One-of-a-kind knits are the name of the game for L.A. based artist Chasten Harmon. Because of rotating supplies, each of her creations are entirely unique, although you can request a custom design inspired by previously purchased pieces. Her knits are both cozy and joyous, which is exactly what we need in the depths of winter.
Besides having a fantastic name (we love a good alliteration) Brown Butter Beauty offers natural products for hair, body and skincare, all mixed in Brooklyn, NY. There are clay face masks, oils for hair, nails and skin and a lemongrass brown sugar body polish that looks particularly lovely. Best of all, founder Christine Gant says her products are great for all skin and hair types.
Another natural beauty line, Gianni Alexander’s The Fro Experts focuses entirely on haircare for type three and four hair textures. She handmakes each product, including deep conditioners, hair growth oils, plus aloe vera shampoo and conditioner for kids, from her studio in Decatur, GA. Alexander also posts how-to videos and tips for encouraging hair growth on her brand’s Instagram page, if you want an extra dose of hair inspiration.

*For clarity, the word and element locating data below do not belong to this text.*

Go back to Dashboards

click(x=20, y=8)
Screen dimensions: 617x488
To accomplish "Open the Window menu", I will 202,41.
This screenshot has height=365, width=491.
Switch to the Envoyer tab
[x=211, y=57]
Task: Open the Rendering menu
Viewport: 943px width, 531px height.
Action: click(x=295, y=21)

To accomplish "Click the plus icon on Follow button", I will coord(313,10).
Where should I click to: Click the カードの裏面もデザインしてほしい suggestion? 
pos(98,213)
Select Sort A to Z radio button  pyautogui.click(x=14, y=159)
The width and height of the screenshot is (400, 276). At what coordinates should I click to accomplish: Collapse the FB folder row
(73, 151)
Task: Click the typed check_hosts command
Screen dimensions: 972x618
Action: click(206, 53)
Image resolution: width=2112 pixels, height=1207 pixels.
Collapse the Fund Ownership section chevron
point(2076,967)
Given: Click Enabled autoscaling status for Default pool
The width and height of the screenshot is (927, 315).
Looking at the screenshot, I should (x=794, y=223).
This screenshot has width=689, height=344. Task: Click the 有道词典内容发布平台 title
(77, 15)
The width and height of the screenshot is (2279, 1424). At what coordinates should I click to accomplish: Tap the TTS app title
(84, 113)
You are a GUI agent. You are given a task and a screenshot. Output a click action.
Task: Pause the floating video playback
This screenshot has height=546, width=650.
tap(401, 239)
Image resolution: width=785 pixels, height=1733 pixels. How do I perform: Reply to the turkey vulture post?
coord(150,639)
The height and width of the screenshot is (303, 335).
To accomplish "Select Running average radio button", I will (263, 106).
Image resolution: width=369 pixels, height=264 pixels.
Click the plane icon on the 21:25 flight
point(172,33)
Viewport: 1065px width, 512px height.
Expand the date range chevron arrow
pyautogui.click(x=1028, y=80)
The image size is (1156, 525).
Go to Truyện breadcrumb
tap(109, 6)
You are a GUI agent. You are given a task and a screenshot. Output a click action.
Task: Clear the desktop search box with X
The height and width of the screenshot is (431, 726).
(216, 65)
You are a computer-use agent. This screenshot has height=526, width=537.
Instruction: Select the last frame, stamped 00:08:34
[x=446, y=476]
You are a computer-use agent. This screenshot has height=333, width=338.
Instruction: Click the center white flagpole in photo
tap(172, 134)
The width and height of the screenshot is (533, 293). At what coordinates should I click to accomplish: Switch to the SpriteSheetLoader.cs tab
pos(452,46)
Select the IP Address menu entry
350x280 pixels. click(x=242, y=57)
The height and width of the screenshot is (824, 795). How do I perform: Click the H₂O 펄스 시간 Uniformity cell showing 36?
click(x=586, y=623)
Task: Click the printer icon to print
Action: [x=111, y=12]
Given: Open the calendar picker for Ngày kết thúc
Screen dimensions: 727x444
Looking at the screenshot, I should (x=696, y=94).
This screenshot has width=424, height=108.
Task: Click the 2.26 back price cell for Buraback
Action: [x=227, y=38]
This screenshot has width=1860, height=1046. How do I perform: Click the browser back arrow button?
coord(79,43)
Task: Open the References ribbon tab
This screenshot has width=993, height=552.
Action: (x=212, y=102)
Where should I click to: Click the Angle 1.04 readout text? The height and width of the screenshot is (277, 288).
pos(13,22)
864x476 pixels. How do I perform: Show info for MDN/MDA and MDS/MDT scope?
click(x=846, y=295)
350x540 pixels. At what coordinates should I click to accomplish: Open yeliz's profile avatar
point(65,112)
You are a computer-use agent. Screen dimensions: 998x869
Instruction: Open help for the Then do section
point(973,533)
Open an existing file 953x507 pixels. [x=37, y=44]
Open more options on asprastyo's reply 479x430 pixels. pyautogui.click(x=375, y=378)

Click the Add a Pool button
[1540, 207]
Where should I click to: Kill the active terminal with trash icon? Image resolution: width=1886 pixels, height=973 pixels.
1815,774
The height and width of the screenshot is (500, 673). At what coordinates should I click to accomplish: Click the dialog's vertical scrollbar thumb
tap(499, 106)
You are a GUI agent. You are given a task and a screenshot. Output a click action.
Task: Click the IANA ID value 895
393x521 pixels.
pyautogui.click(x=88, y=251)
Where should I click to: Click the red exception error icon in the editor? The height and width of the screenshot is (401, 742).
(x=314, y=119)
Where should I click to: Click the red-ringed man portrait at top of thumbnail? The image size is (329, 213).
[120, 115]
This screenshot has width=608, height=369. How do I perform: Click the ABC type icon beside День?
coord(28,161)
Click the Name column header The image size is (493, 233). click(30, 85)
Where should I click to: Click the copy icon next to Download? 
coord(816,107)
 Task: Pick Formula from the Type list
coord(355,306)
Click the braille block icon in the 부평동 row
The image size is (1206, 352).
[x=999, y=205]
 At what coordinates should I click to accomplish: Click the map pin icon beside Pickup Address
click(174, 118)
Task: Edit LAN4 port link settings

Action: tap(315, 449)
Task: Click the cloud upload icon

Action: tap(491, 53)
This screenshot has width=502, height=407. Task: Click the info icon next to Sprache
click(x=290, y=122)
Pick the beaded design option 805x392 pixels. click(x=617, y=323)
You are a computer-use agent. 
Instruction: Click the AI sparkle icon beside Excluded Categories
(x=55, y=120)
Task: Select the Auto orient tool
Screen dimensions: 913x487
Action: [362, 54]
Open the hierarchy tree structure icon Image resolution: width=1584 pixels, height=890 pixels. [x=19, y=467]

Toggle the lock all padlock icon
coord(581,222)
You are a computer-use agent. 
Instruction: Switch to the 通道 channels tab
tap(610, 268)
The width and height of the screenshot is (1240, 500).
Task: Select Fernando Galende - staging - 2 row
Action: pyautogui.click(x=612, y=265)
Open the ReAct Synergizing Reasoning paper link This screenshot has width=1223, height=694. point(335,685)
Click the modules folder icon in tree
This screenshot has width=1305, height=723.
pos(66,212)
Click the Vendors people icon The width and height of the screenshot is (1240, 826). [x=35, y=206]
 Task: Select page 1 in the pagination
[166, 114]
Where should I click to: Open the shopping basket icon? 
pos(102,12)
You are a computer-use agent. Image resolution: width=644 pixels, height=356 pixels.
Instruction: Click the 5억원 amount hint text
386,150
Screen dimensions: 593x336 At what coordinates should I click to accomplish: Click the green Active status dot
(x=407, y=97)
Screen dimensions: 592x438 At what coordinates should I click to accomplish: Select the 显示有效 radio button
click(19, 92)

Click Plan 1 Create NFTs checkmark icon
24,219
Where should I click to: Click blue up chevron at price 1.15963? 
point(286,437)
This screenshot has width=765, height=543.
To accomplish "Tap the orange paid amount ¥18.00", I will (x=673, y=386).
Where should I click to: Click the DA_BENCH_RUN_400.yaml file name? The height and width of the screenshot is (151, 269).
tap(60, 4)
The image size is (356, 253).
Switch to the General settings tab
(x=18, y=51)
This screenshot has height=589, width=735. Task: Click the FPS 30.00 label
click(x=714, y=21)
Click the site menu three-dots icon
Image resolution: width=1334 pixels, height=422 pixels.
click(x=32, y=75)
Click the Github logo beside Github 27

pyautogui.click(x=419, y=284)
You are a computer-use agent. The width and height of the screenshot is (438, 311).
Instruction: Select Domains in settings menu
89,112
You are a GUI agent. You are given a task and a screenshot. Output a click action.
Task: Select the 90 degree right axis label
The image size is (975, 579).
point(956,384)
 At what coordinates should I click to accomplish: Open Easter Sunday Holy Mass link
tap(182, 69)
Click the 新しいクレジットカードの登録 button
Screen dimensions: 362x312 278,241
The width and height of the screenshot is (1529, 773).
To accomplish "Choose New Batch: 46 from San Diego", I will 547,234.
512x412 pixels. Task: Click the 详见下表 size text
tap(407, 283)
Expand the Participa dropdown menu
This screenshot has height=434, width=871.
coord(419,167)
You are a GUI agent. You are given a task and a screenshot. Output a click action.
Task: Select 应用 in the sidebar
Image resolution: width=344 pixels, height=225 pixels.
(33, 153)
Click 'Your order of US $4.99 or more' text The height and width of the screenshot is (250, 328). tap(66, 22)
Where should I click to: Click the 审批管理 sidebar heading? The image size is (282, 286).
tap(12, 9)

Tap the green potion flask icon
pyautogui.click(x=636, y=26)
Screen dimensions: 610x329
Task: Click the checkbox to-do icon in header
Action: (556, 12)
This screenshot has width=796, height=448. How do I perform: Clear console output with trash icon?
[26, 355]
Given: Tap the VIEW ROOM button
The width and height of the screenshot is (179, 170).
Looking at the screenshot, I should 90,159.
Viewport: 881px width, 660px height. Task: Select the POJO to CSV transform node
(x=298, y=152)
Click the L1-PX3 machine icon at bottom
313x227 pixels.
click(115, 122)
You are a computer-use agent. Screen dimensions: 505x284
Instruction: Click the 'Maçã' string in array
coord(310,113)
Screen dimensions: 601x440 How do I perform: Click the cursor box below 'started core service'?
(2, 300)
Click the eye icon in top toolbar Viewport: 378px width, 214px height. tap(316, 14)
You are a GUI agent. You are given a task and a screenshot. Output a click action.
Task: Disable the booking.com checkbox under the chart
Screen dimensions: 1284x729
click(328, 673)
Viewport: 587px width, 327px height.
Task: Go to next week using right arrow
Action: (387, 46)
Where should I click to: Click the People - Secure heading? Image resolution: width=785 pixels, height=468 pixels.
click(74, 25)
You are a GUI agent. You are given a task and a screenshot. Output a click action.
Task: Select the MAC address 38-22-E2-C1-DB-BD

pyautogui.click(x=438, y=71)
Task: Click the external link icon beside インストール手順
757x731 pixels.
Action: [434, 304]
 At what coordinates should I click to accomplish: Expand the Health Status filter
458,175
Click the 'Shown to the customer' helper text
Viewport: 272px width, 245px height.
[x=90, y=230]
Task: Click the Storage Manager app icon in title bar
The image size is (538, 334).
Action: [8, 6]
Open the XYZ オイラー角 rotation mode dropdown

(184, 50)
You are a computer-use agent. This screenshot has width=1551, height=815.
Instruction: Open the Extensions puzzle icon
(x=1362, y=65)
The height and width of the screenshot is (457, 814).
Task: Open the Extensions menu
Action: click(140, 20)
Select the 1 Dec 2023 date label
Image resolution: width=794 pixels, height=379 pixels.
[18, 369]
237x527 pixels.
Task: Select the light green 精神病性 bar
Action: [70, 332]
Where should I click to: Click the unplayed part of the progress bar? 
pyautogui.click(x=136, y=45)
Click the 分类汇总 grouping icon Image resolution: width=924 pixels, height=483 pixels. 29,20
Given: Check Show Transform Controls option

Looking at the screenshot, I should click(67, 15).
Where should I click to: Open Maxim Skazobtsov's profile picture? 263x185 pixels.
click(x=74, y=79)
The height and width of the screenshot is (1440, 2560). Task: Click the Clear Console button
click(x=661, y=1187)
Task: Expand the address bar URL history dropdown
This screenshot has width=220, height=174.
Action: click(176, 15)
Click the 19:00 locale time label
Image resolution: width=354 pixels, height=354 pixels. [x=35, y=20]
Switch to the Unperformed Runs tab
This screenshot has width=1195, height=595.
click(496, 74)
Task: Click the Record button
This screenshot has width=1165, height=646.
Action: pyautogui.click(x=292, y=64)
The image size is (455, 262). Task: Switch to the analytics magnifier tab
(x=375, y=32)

Everyone could use a luxurious at-home spa day every now and again, and Aromaology has everything you need to make that happen—soy candles, body butters, body oils and even sage sprays and smudging sticks to rid your home of negative energy. All of Aromaology’s products are made with ingredients that are are ethical, sustainable and cruelty-free ingredients. Plus, customers who leave a review earn a 20 percent discount on their next purchase.